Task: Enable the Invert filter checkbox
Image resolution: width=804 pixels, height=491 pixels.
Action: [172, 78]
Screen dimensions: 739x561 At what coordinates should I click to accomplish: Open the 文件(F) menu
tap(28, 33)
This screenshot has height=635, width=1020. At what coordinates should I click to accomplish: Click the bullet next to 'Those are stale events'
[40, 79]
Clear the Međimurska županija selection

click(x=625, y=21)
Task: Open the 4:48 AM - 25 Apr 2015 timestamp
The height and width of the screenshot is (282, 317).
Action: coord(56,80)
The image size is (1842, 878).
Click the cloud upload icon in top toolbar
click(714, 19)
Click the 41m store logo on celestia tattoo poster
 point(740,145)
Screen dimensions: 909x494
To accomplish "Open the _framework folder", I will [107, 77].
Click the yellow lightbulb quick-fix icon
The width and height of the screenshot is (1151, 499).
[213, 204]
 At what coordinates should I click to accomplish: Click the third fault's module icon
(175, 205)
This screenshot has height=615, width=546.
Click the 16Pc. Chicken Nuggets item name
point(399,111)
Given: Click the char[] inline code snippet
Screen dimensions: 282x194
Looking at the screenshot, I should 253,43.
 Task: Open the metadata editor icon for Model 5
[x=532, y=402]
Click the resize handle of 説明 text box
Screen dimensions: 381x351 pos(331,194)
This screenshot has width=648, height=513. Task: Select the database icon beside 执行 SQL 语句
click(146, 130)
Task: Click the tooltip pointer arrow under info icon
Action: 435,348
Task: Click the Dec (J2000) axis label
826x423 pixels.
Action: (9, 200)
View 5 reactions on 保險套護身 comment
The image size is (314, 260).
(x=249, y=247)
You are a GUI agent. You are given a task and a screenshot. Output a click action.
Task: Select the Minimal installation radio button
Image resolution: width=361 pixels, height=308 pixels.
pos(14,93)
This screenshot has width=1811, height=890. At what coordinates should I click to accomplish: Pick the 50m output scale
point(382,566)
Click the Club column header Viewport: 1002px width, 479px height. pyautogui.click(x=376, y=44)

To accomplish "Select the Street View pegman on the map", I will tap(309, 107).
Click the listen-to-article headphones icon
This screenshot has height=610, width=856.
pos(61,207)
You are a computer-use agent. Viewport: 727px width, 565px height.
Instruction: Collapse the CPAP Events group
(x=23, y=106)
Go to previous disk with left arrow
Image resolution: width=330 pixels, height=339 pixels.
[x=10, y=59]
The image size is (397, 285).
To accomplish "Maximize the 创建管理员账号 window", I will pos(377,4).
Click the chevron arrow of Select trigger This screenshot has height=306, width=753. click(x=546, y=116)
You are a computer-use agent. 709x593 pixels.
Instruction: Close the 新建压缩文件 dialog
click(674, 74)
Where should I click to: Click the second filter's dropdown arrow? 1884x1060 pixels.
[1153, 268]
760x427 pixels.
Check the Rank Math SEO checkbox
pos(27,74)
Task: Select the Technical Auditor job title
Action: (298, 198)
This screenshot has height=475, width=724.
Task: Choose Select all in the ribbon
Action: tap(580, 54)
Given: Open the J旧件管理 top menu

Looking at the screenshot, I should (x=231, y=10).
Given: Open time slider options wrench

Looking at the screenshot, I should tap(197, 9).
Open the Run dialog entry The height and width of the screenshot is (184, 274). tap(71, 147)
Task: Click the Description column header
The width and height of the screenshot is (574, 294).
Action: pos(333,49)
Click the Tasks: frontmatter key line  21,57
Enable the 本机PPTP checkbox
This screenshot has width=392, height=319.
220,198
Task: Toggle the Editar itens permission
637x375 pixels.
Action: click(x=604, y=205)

|---|

WHAT IS BEING ASKED => Please return all of the entries shown above, exactly as they stand.

WORKED SOLUTION =>
Task: Enable the Invert filter checkbox
Image resolution: width=804 pixels, height=491 pixels.
Action: [172, 78]
Screen dimensions: 739x561 At what coordinates should I click to accomplish: Open the 文件(F) menu
tap(28, 33)
This screenshot has height=635, width=1020. At what coordinates should I click to accomplish: Click the bullet next to 'Those are stale events'
[40, 79]
Clear the Međimurska županija selection

click(x=625, y=21)
Task: Open the 4:48 AM - 25 Apr 2015 timestamp
The height and width of the screenshot is (282, 317).
Action: coord(56,80)
The image size is (1842, 878).
Click the cloud upload icon in top toolbar
click(714, 19)
Click the 41m store logo on celestia tattoo poster
 point(740,145)
Screen dimensions: 909x494
To accomplish "Open the _framework folder", I will [107, 77].
Click the yellow lightbulb quick-fix icon
The width and height of the screenshot is (1151, 499).
[213, 204]
 At what coordinates should I click to accomplish: Click the third fault's module icon
(175, 205)
This screenshot has height=615, width=546.
Click the 16Pc. Chicken Nuggets item name
point(399,111)
Given: Click the char[] inline code snippet
Screen dimensions: 282x194
Looking at the screenshot, I should 253,43.
 Task: Open the metadata editor icon for Model 5
[x=532, y=402]
Click the resize handle of 説明 text box
Screen dimensions: 381x351 pos(331,194)
This screenshot has width=648, height=513. Task: Select the database icon beside 执行 SQL 语句
click(146, 130)
Task: Click the tooltip pointer arrow under info icon
Action: 435,348
Task: Click the Dec (J2000) axis label
826x423 pixels.
Action: (9, 200)
View 5 reactions on 保險套護身 comment
The image size is (314, 260).
(x=249, y=247)
You are a GUI agent. You are given a task and a screenshot. Output a click action.
Task: Select the Minimal installation radio button
Image resolution: width=361 pixels, height=308 pixels.
pos(14,93)
This screenshot has width=1811, height=890. At what coordinates should I click to accomplish: Pick the 50m output scale
point(382,566)
Click the Club column header Viewport: 1002px width, 479px height. pyautogui.click(x=376, y=44)

To accomplish "Select the Street View pegman on the map", I will tap(309, 107).
Click the listen-to-article headphones icon
This screenshot has height=610, width=856.
pos(61,207)
You are a computer-use agent. Viewport: 727px width, 565px height.
Instruction: Collapse the CPAP Events group
(x=23, y=106)
Go to previous disk with left arrow
Image resolution: width=330 pixels, height=339 pixels.
[x=10, y=59]
The image size is (397, 285).
To accomplish "Maximize the 创建管理员账号 window", I will pos(377,4).
Click the chevron arrow of Select trigger This screenshot has height=306, width=753. click(x=546, y=116)
You are a computer-use agent. 709x593 pixels.
Instruction: Close the 新建压缩文件 dialog
click(674, 74)
Where should I click to: Click the second filter's dropdown arrow? 1884x1060 pixels.
[1153, 268]
760x427 pixels.
Check the Rank Math SEO checkbox
pos(27,74)
Task: Select the Technical Auditor job title
Action: (298, 198)
This screenshot has height=475, width=724.
Task: Choose Select all in the ribbon
Action: tap(580, 54)
Given: Open the J旧件管理 top menu

Looking at the screenshot, I should (x=231, y=10).
Given: Open time slider options wrench

Looking at the screenshot, I should tap(197, 9).
Open the Run dialog entry The height and width of the screenshot is (184, 274). tap(71, 147)
Task: Click the Description column header
The width and height of the screenshot is (574, 294).
Action: pos(333,49)
Click the Tasks: frontmatter key line  21,57
Enable the 本机PPTP checkbox
This screenshot has width=392, height=319.
220,198
Task: Toggle the Editar itens permission
637x375 pixels.
Action: click(x=604, y=205)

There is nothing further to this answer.